Written instruction 1
According to the Landlock patch description, what data structure mainly makes up a Landlock ruleset?
Written instruction 2
Extend the Landlock patch description onward from its final sentence.
[Supplied passage start]
From: Mickaël Salaün <[email protected]>

A Landlock ruleset is mainly a red-black tree with Landlock rules as
nodes. This enables quick update and lookup to match a requested
access, e.g. to a file. A ruleset is usable through a dedicated file
descriptor (cf. following commit implementing syscalls) which enables a
process to create and populate a ruleset with new rules.

A domain is a ruleset tied to a set of processes. This group of rules
defines the security policy enforced on these processes and their future
children. A domain can transition to a new domain which is the
intersection of all its constraints and those of a ruleset provided by
the current process. This modification only impact the current process.
This means that a process can only gain more constraints (i.e. lose
accesses) over time.

Cc: James Morris <[email protected]>
Cc: Jann Horn <[email protected]>
Cc: Kees Cook <[email protected]>
Cc: Serge E. Hallyn <[email protected]>
Signed-off-by: Mickaël Salaün <[email protected]>
---

Changes since v27:
* Fix domains with layers of non-overlapping access rights.
* Add stricter limit checks (same semantic).
* Change the grow direction of a rule layer stack to make it the same as
the new ruleset fs_access_masks stack (cosmetic change).
* Cosmetic fix for a comment block.

Changes since v26:
* Fix spelling.

Changes since v25:
* Add build-time checks for the num_layers and num_rules variables
according to LANDLOCK_MAX_NUM_LAYERS and LANDLOCK_MAX_NUM_RULES, and
move these limits to a dedicated file.
* Cosmetic variable renames.

Changes since v24:
* Update struct landlock_rule with a layer stack. This reverts "Always
intersect access rights" from v24 and also adds the ability to tie
access rights with their policy layer. As noted by Jann Horn, always
intersecting access rights made some use cases uselessly more
difficult to handle in user space. Thanks to this new stack, we still
have a deterministic policy behavior whatever their level in the stack
of policies, while using a "union" of accesses when building a
ruleset. The implementation use a FAM to keep the access checks quick
and memory efficient (4 bytes per layer per inode). Update
insert_rule() accordingly.
[Supplied passage end]
[Records provided start]
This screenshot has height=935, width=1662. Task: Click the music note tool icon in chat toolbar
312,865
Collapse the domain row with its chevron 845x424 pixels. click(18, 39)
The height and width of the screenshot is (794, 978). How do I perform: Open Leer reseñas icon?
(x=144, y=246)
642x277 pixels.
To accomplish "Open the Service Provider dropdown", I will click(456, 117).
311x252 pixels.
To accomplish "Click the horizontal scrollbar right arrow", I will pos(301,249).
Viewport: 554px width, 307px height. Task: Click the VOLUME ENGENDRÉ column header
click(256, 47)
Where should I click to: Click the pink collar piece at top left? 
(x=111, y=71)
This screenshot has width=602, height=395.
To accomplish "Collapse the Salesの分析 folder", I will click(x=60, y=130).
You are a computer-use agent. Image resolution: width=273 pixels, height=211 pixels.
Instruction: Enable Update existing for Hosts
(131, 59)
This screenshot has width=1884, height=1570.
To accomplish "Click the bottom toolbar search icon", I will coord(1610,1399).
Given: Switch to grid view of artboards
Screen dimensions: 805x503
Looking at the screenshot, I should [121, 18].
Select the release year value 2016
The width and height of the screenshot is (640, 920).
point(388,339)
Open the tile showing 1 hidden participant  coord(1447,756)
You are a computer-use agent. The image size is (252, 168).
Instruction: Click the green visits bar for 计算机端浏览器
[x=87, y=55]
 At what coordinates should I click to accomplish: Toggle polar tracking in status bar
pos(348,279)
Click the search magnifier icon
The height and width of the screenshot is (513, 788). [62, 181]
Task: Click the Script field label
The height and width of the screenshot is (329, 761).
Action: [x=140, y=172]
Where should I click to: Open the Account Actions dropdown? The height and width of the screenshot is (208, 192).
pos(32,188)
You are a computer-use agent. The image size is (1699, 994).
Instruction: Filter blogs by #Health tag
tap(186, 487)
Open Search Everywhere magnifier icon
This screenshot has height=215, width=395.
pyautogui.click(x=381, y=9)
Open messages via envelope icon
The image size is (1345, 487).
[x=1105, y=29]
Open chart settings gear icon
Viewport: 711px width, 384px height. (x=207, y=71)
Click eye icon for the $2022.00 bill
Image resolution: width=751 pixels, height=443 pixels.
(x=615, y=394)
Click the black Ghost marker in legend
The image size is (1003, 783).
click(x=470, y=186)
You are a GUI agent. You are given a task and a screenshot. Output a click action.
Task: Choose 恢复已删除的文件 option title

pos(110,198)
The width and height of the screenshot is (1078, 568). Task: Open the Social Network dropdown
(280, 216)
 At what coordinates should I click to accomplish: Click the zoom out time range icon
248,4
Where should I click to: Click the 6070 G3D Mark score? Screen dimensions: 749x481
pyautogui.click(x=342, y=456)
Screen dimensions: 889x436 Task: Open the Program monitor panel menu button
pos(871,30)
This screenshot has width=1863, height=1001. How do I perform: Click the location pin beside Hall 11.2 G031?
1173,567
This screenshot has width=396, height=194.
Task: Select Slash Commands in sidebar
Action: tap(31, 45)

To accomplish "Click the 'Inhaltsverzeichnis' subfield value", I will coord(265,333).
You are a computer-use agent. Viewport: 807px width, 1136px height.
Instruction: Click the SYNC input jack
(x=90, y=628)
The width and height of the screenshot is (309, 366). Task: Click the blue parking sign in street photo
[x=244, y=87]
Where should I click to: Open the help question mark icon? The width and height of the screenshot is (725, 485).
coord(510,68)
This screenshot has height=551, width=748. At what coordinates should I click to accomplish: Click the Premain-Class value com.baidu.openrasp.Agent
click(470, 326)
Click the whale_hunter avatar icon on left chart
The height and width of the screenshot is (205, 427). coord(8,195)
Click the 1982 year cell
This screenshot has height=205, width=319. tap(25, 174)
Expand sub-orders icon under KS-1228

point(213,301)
[Records provided end]
Task result 1
A red-black tree with Landlock rules as its nodes.

Task result 2
Changes since v23:
* Always intersect access rights. Following the filesystem change
logic, make ruleset updates more consistent by always intersecting
access rights (boolean AND) instead of combining them (boolean OR) for
the same layer. This defensive approach could also help avoid user
space to inadvertently allow multiple access rights for the same
object (e.g. write and execute access on a path hierarchy) instead of
dealing with such inconsistency. This can happen when there is no
deduplication of objects (e.g. paths and underlying inodes) whereas
they get different access rights with landlock_add_rule(2).
* Add extra checks to make sure that:
- there is always an (allocated) object in each used rules;
- when updating a ruleset with a new rule (i.e. not merging two
rulesets), the ruleset doesn't contain multiple layers.
* Hide merge parameter from the public landlock_insert_rule() API. This
helps avoid misuse of this function.
* Replace a remaining hardcoded 1 with SINGLE_DEPTH_NESTING.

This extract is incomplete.